Мне нравится тишина, установившаяся у меня внутри. Все бури утихли, все конфликты решены. Я больше не боюсь героев не написанных мной историй и отпускаю их с лёгким сердцем, зная, что вскоре их напишет кто-то другой. Они найдут новую жизнь, а, значит, я могу быть свободна.

Я сделала все, что должна. И я ухожу — не оглядываясь, не пытаясь запомнить то, каким я оставляю наш с Марком дом. Все, что я чувствую, закрывая на ключ замки на двери — это лишь радость от того, что больше не буду подвергать Марка риску и опасности. Все плохое и неустроенное остаётся позади. А все самое лучшее между нами уже существует там, где живут воспоминания, которые не стареют и не меркнут со временем, куда мы непременно возвращаемся, преступив границы этого мира.

Выходя из подъезда, я чувствую, как озорной ветер бьет мне в лицо, и поплотнее запахиваю лёгкую куртку — сегодняшний день хоть и солнечный, но прохладный для мая.

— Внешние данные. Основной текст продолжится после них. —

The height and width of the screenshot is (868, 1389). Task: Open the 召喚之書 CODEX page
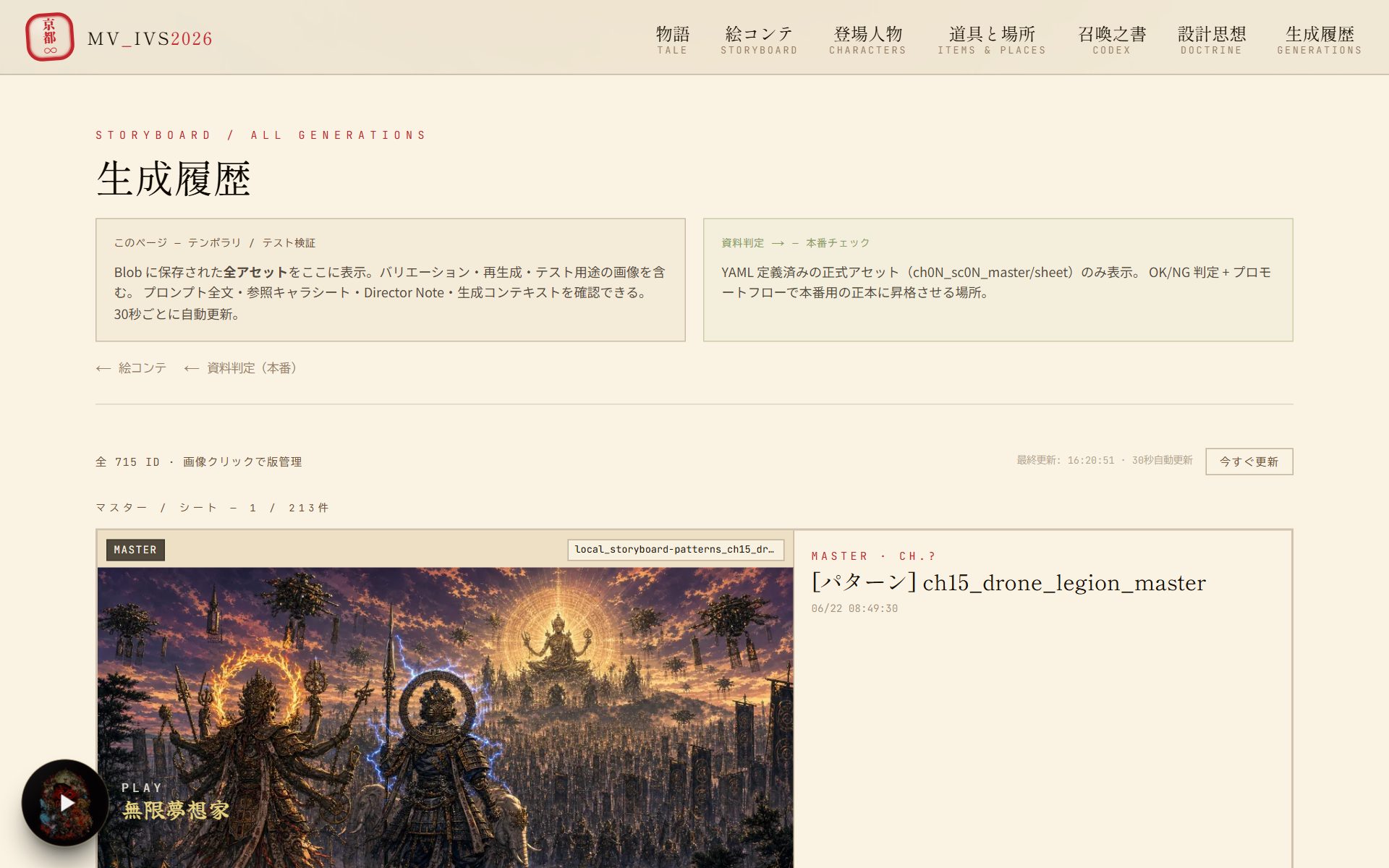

Несмотря на это, волосы все равно выбиваются из-под капюшона, а ветер играет с ними, путая и забавляясь, словно хулиган-первоклассник, дёргающий за косички соседку по парте. И хотя Марк никогда не дёргал меня за косички, мне нравится эта шалость, и я подставляю лицо ветру, моему верному другу, который был рядом весь этот последний, самый трудный для меня год. Мне нравится слушать его голос, зовущий и подстрекающий, как обычно: «Пойдём! Давай быстрее, пойдём, пойдем со мной!», которому больше нет смысла сопротивляться — и я послушно иду следом, не отгораживаясь от мира привычной музыкой в наушниках.

Ветер продолжает торопить и мне приходится почти бежать. Запыхавшись, я подхожу к остановке и, чтобы немного передохнуть, вскакиваю на подножку уходящего троллейбуса, махнув ветру рукой. Он продолжает веселиться — сидя у окна, я вижу, как он играет, залихватски дергая за длинные промасленные веревки, привязанные к «рогам» троллейбуса, глухо постукивая ими в оконное стекло. Ветер не отпускает меня, потому что знает — теперь я принадлежу ему и никому больше. Я сбежала с ним, как он того и хотел.

Когда через десяток остановок я выхожу на конечной, он радостно встречает меня, обнимая, ероша волосы и подталкивая в спину, словно говоря — вот же, мы почти пришли. Наша цель близко, очень близко. Только открой глаза, и ты все увидишь, все поймёшь. Оглянись — и ты узнаешь это место.

И я действительно узнаю его. Не сразу, но постепенно проявляясь, сквозь большое здание торгового центра с прогулочной зоной и паркингом проступают черты моего первого дома — старого и ветхого приюта, устроенного в бывшем санатории для детей, больных туберкулёзом. Вот я снова вижу, как на втором этаже в спальнях для девочек горит свет, а на первом, в столовой, суетятся и спешат приготовить ужин наши запыхавшиеся поварихи, гремя кастрюлями и крышками. Я слышу тихое поскрипывание старых пластинок под иглой приёмника и звуки песен, которыми нас провожали в новую жизнь во время торжественного ужина в последний день предшкольного лета. С радостным недоверием я прислушиваюсь к забытым мелодиям и ожившим картинам жизни, которой давно нет, и смело иду им навстречу.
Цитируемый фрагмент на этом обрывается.